An individual’s posture also communicates messages to the audience. Apart from indicating mood, posture also describes a person’s general personality (West & Turner 2010). In the American culture, walking with your head down indicates shyness. However, in some cultures, it might be construed as a sign of respect. Haptic communication is a type of communication through touch, which is usually used when one comes into physical contact with others (Ting-Toomey & Chung 2005). An example of touch is handshakes, which vary among diverse cultures. Gestures are visible body actions that pass certain messages. Gestures may encompass the use of body parts such as hands, fingers, or face. Just like touch, gestures vary from society to society.

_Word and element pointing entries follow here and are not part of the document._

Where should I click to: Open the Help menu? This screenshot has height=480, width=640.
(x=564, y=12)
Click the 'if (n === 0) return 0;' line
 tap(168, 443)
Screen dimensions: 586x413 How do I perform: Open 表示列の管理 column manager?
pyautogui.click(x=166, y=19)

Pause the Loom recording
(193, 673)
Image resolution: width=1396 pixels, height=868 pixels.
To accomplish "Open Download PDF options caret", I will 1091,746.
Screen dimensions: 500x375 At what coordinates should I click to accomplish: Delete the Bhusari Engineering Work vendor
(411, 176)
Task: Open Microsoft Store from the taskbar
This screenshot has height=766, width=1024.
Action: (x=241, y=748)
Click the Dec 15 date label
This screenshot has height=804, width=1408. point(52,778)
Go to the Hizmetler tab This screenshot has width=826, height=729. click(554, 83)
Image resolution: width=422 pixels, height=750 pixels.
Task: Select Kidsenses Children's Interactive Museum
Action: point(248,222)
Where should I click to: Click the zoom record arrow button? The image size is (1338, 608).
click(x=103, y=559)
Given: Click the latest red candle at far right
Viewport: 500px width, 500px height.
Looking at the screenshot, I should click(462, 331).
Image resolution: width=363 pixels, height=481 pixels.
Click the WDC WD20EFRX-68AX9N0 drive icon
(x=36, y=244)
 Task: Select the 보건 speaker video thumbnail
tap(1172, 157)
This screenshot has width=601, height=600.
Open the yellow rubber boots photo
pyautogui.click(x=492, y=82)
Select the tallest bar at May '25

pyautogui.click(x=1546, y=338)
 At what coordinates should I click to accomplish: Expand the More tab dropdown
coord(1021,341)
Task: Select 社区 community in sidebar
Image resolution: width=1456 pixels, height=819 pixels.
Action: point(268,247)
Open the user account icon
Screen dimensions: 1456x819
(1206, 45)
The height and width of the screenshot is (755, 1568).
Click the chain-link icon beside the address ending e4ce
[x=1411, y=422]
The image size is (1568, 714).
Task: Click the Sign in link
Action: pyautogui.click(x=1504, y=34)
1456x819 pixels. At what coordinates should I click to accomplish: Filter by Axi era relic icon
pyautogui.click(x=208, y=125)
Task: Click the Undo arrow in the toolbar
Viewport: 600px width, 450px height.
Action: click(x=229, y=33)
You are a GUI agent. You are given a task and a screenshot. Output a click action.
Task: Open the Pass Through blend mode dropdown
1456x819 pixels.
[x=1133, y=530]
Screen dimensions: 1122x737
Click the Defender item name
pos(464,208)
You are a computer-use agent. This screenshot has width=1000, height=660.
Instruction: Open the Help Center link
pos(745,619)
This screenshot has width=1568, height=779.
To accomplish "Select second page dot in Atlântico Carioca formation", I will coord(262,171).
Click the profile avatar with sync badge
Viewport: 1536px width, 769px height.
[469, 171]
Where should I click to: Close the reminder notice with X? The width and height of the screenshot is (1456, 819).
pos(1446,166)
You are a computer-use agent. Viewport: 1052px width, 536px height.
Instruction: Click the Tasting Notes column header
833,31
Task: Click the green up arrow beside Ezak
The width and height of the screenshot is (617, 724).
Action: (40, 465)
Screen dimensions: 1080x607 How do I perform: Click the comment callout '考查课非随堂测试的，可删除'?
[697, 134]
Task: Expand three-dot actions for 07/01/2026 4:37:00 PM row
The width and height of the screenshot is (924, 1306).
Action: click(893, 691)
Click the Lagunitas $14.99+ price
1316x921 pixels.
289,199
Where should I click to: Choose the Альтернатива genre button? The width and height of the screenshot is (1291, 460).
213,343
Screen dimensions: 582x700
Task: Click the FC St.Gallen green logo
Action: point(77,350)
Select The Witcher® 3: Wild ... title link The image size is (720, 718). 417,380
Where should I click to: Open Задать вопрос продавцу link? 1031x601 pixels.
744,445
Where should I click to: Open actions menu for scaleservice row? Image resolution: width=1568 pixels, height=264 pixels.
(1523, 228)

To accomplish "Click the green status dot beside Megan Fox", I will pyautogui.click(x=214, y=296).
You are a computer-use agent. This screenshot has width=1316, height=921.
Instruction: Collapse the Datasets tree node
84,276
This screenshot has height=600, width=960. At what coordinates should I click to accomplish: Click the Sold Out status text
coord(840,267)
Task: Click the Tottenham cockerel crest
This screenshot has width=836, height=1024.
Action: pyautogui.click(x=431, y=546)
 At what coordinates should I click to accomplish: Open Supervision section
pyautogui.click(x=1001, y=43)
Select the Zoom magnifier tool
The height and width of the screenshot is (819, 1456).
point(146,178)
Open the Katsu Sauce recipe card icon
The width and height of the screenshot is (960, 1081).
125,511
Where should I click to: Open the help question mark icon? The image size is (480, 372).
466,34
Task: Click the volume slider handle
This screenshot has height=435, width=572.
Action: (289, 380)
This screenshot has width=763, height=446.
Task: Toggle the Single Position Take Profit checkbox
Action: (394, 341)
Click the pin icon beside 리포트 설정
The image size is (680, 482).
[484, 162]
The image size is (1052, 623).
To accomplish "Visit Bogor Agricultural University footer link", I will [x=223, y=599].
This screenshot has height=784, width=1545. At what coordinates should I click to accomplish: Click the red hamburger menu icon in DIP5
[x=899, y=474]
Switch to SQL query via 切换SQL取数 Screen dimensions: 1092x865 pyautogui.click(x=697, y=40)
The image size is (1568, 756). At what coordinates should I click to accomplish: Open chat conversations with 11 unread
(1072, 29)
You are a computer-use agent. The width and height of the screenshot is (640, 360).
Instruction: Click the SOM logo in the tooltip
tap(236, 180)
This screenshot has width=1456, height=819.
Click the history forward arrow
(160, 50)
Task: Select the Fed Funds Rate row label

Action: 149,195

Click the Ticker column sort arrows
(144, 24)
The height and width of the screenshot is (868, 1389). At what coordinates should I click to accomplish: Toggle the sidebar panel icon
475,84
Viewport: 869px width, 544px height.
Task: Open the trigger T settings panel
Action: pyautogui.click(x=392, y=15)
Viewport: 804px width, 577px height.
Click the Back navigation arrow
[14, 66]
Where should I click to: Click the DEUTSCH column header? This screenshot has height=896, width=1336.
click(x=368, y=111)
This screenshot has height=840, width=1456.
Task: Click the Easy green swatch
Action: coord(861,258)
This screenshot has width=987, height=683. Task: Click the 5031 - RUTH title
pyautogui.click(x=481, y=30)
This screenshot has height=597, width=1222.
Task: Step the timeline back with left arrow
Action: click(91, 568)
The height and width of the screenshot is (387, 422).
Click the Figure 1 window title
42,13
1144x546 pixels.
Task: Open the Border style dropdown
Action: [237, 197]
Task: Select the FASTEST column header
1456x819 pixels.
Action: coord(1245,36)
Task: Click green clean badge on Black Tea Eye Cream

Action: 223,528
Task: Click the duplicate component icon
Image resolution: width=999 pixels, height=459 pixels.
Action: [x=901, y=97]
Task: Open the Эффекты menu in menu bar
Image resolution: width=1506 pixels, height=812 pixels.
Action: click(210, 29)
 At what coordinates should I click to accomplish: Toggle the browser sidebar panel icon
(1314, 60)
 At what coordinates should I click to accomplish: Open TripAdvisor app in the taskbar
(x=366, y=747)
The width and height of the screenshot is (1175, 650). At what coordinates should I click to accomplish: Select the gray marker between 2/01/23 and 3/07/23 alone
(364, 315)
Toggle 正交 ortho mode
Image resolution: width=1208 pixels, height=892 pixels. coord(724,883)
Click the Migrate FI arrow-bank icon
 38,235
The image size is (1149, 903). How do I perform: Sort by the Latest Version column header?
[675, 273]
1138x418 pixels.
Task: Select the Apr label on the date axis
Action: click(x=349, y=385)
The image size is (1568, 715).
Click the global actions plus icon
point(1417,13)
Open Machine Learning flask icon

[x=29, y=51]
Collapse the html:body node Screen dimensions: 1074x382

There are various dimensions of intercultural nonverbal communication. The first dimension is context, which refers to the extent of the use explicit/verbal or implicit/nonverbal communication (Ting-Toomey & Chung 2005). Cultures in North American display a low context as people have the freedom of speech and display directness. In contrast, the Chinese culture has a high context, as silence and indirectness are valued. The second aspect is individualism or collectivism. Individualistic nations such as Great Britain promote individual freedom while collectivist countries such as China promote group harmony. Collectivism is evident in nonverbal communication through body movements, coordinated facial expressions, and close proximity.
A third dimension is power distance, which is the extent to which equality is perceived in society. Cultures with low power distance such as Austria advocate for clear vocalic cues while higher power distance cultures such as Mexico advocate for respect for status (West & Turner 2010). Cultures can also be characterized in terms of gender with some being feminine and others masculine. There are other dimensions of intercultural communications such as uncertainty, time, and immediacy.
I have met many people from diverse backgrounds. In one particular instance, I encountered a Dutch who displayed limited gestures. At first, I thought that he was not interested in what I was saying. I had the feeling that he did not want to talk to me. However, when I asked him why he behaved that way, he said that in their culture, they only use gestures when they feel deeply emotional. Therefore, the lack of gestures was not an indication of disinterest in our conversation.
Ting-Toomey, S & Chung, LC 2005, Understanding intercultural communication, Oxford University Press, New York.
West, R & Turner, LH 2010, Understanding interpersonal communication: Making choices in changing times, Cengage Learning, New York.